Del Thompson

No. 39
- Position: Running back

Personal information
- Born: February 21, 1958 (age 67) Kermit, Texas, U.S.
- Height: 6 ft 0 in (1.83 m)
- Weight: 203 lb (92 kg)

Career information
- High school: Hamlin (Hamlin, Texas)
- College: UTEP
- NFL draft: 1982: 5th round, 130th overall pick

Career history
- Kansas City Chiefs (1982–1983); New York Jets (1984)*;
- * Offseason and/or practice squad member only

Career NFL statistics
- Rushing yards: 7
- Rushing average: 1.8
- Stats at Pro Football Reference

= Del Thompson =

American football player (born 1958)

Delbert Ray Thompson (born February 21, 1958) is an American former professional football player who was a running back for one season with the Kansas City Chiefs of the National Football League (NFL). He was selected by the Chiefs in the fifth round of the 1982 NFL draft. He played college football at the University of Texas at Austin, Ranger College and the University of Texas at El Paso.
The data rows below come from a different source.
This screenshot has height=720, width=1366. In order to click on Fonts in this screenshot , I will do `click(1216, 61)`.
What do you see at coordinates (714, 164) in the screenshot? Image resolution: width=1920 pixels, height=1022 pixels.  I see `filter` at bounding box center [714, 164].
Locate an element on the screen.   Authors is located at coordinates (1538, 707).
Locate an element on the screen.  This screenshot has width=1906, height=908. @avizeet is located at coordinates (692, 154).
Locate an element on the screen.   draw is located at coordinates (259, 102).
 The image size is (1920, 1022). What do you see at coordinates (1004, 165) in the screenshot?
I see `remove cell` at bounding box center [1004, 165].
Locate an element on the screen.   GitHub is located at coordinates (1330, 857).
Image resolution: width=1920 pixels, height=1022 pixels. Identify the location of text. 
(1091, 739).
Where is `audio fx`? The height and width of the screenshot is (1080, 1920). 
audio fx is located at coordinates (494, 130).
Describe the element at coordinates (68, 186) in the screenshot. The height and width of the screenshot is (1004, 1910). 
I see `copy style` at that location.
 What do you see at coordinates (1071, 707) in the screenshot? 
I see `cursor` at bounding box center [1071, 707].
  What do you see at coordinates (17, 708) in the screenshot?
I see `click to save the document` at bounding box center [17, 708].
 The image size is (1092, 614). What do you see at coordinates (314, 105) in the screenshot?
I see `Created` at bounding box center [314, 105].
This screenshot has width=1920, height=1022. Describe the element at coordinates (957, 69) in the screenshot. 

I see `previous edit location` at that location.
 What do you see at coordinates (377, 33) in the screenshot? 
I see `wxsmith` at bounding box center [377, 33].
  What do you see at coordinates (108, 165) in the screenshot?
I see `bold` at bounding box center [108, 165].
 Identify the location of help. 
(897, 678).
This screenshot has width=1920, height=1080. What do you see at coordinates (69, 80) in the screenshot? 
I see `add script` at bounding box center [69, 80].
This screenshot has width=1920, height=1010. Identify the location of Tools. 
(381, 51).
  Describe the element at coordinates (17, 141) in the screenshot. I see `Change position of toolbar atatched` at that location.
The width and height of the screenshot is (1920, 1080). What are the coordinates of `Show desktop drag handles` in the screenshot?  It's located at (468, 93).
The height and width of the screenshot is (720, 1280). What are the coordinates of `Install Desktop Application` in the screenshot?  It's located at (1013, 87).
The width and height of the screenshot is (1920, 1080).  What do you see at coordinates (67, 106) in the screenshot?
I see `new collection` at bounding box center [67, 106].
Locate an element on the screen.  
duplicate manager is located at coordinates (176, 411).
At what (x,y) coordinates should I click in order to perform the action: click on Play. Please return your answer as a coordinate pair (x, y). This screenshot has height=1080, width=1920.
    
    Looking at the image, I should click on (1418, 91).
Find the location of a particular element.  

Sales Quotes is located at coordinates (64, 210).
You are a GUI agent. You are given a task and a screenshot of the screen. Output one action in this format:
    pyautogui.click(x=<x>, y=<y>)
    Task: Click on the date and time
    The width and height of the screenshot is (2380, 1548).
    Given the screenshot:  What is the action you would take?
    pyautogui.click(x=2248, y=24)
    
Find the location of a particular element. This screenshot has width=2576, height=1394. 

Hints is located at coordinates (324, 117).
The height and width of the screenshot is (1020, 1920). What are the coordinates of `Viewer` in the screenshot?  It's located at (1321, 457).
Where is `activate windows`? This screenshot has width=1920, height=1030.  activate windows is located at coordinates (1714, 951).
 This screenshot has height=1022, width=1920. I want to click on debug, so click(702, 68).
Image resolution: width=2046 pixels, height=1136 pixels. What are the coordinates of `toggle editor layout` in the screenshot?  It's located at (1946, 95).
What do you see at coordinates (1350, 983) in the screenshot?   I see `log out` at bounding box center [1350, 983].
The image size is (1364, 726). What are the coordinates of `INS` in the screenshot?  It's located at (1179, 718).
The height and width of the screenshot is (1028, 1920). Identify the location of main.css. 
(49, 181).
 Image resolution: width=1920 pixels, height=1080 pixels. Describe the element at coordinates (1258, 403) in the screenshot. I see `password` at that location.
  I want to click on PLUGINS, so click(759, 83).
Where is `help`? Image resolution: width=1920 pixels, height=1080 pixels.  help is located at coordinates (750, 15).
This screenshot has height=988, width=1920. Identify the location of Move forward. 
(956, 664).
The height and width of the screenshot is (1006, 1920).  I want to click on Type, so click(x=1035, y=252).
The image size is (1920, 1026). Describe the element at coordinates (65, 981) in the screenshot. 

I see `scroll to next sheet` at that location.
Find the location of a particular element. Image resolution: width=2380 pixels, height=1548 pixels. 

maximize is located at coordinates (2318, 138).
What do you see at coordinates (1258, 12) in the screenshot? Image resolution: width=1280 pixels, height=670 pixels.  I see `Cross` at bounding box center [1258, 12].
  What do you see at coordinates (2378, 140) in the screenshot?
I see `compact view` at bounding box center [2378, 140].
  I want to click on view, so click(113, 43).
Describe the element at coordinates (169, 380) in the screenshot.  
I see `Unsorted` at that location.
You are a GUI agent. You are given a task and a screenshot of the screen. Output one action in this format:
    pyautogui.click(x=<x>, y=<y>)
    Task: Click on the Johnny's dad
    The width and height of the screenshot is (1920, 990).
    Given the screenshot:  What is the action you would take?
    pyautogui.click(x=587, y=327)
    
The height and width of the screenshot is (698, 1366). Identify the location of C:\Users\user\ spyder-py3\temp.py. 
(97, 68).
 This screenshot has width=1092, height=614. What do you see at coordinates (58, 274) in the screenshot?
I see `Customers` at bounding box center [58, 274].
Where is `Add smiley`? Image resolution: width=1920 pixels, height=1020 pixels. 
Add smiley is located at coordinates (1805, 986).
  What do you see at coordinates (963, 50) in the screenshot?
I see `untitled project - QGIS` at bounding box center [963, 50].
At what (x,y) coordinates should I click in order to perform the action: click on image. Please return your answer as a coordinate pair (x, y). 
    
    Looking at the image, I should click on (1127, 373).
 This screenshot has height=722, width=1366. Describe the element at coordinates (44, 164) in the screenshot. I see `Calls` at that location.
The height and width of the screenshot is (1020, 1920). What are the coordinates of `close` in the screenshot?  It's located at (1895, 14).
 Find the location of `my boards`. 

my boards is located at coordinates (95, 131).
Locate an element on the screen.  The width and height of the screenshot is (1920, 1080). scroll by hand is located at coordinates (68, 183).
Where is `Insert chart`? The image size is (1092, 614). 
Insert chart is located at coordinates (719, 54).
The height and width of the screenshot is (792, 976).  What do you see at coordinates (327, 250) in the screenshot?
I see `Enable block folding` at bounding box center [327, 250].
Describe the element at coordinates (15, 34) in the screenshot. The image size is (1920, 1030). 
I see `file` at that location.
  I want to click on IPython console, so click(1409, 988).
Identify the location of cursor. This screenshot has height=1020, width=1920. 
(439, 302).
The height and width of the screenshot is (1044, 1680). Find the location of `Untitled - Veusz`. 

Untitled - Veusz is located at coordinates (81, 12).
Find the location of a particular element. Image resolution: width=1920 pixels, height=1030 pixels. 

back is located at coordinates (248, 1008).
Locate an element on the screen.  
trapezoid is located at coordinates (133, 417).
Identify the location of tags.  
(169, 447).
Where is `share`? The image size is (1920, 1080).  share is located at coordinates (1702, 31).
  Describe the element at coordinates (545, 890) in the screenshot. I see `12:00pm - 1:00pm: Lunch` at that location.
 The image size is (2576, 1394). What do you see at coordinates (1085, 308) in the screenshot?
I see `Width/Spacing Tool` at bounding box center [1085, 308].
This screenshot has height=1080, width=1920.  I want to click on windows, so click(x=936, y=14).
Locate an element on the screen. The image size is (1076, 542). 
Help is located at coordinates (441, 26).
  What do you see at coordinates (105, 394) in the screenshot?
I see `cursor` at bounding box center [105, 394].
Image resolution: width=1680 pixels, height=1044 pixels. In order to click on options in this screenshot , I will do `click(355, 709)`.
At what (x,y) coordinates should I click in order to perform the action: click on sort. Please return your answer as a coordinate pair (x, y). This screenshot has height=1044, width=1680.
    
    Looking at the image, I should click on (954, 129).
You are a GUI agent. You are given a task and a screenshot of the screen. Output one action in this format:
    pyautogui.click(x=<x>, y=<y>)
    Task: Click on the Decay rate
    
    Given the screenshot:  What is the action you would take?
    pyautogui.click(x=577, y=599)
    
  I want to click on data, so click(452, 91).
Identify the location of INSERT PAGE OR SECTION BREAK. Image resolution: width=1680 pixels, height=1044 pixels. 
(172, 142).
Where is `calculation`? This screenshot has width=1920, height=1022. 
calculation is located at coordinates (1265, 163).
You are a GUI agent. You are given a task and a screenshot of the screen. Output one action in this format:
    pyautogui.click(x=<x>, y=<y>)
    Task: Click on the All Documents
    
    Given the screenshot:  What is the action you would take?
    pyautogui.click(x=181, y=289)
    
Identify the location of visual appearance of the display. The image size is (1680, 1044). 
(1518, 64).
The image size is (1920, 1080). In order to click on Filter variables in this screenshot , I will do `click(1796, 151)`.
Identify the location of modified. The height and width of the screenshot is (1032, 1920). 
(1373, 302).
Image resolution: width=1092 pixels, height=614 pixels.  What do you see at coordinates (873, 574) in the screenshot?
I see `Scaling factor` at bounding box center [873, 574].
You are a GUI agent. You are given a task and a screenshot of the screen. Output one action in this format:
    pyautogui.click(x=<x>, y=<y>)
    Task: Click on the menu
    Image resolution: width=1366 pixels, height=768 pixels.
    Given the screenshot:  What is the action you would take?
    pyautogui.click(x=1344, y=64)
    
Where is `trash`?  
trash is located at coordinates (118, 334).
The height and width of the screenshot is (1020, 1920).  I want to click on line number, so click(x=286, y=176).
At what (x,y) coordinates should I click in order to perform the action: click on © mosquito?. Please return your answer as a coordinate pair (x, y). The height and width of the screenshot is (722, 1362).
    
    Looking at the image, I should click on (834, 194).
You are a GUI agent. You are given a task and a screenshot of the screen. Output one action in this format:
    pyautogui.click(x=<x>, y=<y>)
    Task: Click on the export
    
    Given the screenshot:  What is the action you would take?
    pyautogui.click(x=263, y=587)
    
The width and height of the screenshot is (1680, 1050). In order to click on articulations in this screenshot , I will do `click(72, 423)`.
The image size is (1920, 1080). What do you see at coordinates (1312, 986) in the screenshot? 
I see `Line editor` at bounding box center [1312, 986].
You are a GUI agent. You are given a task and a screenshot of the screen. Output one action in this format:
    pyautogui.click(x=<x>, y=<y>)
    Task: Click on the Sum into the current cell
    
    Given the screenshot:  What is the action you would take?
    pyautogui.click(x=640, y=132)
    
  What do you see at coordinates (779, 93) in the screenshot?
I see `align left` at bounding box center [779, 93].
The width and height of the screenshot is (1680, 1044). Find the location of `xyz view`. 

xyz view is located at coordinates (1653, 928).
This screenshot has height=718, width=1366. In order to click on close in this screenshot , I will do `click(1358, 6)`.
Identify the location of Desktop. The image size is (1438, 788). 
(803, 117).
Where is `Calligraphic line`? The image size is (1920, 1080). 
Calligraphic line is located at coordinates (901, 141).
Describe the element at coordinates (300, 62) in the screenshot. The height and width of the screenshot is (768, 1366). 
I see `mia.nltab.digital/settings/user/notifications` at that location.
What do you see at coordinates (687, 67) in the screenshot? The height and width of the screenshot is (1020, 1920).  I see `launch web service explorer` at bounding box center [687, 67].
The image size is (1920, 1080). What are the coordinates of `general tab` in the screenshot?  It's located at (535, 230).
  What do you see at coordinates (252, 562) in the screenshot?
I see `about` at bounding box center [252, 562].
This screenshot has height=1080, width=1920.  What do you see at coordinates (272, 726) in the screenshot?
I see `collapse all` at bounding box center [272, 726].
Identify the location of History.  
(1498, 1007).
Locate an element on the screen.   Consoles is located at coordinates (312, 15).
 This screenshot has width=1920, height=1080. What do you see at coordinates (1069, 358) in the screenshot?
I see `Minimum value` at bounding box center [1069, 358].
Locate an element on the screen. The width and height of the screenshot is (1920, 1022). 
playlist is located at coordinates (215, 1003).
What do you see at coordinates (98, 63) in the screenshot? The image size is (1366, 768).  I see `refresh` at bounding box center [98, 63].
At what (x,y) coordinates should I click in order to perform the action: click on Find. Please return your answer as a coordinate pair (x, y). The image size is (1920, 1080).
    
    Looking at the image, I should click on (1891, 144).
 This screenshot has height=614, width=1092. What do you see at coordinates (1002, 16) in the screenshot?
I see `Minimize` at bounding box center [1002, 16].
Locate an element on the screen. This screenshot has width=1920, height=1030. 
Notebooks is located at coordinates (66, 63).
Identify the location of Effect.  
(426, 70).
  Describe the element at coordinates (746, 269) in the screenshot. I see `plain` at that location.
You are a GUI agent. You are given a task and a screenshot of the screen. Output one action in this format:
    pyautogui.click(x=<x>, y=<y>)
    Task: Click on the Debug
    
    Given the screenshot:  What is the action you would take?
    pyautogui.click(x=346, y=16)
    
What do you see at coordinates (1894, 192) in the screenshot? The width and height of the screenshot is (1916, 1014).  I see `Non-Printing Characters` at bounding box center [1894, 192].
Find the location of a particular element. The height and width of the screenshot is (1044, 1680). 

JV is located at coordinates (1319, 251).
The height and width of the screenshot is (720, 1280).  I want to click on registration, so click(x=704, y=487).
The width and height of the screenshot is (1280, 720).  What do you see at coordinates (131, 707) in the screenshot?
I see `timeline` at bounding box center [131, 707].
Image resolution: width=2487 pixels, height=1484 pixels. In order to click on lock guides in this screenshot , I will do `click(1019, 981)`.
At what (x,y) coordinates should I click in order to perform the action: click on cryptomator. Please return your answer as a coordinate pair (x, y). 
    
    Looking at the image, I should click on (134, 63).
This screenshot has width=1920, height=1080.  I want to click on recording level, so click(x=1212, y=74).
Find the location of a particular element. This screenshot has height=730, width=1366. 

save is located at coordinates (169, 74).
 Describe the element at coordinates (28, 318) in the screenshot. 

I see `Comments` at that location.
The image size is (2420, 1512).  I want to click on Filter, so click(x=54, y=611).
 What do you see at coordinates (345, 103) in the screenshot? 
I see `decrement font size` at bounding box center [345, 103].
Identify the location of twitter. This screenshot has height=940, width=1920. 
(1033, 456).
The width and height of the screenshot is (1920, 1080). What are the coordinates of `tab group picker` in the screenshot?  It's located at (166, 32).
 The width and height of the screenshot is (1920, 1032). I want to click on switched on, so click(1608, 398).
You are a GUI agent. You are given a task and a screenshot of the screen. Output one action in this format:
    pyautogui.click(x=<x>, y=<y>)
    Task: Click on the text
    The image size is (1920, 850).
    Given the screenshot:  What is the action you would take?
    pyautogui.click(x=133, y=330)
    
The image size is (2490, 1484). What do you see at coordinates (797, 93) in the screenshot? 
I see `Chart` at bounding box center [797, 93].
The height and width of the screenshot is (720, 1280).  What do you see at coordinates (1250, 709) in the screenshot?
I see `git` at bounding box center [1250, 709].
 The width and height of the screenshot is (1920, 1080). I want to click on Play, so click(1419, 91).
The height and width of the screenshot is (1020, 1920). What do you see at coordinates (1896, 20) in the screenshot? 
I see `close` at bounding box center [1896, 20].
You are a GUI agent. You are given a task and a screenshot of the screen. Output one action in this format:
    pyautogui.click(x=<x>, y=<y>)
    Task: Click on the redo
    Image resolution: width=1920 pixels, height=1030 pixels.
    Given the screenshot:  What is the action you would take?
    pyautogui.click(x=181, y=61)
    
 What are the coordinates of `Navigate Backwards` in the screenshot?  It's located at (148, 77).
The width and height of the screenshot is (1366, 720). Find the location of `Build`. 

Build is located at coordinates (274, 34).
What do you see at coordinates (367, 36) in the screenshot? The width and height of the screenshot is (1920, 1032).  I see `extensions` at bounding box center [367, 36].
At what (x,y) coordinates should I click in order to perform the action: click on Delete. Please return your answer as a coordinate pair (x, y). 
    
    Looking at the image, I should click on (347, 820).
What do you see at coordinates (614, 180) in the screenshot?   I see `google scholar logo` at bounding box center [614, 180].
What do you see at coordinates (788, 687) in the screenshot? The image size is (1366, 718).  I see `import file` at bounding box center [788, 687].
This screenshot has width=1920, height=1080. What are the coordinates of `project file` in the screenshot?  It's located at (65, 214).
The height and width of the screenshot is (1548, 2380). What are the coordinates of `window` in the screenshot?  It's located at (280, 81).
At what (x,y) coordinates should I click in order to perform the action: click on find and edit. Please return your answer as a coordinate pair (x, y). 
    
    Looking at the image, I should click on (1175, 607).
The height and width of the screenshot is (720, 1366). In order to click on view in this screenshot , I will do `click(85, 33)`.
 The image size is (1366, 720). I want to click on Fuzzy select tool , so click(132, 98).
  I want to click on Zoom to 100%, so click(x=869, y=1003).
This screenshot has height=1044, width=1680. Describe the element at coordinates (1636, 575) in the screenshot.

==Early life and college==
Delbert Ray Thompson was born on February 21, 1958, in Kermit, Texas. He attended Hamlin High School in Hamlin, Texas.

Thompson first played college football for the Texas Longhorns of the University of Texas at Austin in 1977, totaling five carries for 32 yards, one reception for 18 yards, and one punt return for two yards. He later transferred to Ranger College. He was then a two-year letterman for the UTEP Miners of the University of Texas at El Paso from 1980 to 1981.

==Professional career==
Thompson was selected by the Kansas City Chiefs in the fifth round, with the 130th overall pick, of the 1982 NFL draft. He played in six games for the Chiefs during the 1982 season, recording four carries for seven yards, two kick returns for 41 yards, and one fumble recovery. He was placed on the injured reserve list on August 23, 1983. Thompson was waived on March 20, 1984.

Thompson was claimed on waivers by the New York Jets on April 10, 1984. He was released by the Jets on July 13, 1984.